■ ABOUT THIS EXERCISE:
From the entries below, copy exactly the lines from the one that contains "Contact Us (520, 74)" through the one that contains "Average Car Accident", both included, and only those.

[Records excerpted from a collection]
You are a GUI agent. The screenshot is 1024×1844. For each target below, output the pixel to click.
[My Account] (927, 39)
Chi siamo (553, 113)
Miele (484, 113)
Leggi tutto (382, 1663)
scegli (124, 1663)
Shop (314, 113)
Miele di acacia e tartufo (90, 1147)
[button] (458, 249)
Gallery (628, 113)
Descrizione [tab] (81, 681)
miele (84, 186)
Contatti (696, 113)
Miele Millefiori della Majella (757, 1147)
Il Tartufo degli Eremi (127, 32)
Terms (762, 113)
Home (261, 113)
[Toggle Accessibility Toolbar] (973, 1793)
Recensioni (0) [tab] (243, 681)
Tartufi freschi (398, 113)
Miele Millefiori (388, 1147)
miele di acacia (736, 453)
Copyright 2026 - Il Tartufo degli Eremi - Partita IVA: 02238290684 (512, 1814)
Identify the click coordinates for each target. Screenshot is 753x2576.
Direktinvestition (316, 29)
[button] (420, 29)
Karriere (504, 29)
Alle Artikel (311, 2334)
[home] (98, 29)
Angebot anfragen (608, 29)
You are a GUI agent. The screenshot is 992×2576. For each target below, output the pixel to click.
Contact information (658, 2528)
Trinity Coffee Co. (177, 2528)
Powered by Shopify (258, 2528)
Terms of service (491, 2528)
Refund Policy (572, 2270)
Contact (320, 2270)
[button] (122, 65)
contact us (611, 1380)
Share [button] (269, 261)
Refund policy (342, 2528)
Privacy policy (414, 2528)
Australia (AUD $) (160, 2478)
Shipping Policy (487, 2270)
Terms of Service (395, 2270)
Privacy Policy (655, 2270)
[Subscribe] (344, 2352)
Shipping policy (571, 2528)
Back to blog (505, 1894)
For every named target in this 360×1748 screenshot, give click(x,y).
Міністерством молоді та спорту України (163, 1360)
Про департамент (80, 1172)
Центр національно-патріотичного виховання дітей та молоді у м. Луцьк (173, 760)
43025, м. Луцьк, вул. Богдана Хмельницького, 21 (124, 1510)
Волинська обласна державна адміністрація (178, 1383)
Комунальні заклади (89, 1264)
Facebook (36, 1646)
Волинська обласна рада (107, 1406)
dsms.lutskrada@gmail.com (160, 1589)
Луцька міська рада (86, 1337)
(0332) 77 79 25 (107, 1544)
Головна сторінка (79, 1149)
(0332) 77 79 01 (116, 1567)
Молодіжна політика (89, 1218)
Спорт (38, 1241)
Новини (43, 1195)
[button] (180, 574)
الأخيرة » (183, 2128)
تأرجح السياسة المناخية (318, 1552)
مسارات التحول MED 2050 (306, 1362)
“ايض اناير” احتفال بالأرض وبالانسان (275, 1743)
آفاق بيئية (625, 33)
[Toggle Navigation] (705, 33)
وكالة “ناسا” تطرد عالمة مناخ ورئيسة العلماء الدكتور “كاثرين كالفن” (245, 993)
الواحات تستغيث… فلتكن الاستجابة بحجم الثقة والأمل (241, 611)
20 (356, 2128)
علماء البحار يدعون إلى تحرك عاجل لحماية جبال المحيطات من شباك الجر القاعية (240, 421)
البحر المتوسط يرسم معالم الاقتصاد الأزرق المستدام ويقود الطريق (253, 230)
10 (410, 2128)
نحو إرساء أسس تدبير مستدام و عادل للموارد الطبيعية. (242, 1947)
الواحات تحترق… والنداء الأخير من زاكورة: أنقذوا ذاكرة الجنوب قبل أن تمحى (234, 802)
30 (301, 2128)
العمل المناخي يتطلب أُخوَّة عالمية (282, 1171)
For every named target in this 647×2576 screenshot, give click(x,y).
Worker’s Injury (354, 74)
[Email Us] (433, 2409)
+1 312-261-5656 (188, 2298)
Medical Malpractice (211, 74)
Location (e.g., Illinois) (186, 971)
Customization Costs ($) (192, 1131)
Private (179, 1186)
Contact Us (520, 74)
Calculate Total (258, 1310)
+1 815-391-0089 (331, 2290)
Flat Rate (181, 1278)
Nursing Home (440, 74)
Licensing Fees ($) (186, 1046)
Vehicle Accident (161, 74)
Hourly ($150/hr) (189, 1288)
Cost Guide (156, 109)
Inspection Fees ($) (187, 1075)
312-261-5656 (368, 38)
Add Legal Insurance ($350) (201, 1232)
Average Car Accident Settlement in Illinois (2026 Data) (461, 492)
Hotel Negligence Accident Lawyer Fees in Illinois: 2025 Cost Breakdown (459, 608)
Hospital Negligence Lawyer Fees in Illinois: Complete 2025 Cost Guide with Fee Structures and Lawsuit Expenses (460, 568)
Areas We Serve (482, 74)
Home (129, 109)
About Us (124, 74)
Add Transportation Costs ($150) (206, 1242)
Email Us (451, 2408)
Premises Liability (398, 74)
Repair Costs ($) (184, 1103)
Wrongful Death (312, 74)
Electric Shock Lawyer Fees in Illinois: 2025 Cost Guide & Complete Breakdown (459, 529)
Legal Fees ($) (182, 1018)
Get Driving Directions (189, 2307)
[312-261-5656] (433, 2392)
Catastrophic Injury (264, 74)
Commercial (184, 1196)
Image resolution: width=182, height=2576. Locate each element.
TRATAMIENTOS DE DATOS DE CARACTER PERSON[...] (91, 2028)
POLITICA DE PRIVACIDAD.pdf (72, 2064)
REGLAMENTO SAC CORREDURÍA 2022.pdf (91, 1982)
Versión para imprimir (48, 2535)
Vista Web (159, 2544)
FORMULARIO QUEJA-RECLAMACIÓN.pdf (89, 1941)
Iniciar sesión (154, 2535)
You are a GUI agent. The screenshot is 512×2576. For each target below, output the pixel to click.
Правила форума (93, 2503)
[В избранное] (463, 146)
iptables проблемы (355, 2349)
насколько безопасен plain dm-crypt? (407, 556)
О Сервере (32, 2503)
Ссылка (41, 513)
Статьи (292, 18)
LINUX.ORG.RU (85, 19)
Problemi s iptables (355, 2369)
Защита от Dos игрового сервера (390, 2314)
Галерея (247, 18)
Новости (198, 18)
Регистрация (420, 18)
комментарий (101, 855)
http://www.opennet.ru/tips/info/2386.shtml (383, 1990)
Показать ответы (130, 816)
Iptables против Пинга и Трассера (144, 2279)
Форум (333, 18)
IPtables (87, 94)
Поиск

■ EXERCISE RESPONSE:
Contact Us (520, 74)
Calculate Total (258, 1310)
+1 815-391-0089 (331, 2290)
Flat Rate (181, 1278)
Nursing Home (440, 74)
Licensing Fees ($) (186, 1046)
Vehicle Accident (161, 74)
Hourly ($150/hr) (189, 1288)
Cost Guide (156, 109)
Inspection Fees ($) (187, 1075)
312-261-5656 (368, 38)
Add Legal Insurance ($350) (201, 1232)
Average Car Accident Settlement in Illinois (2026 Data) (461, 492)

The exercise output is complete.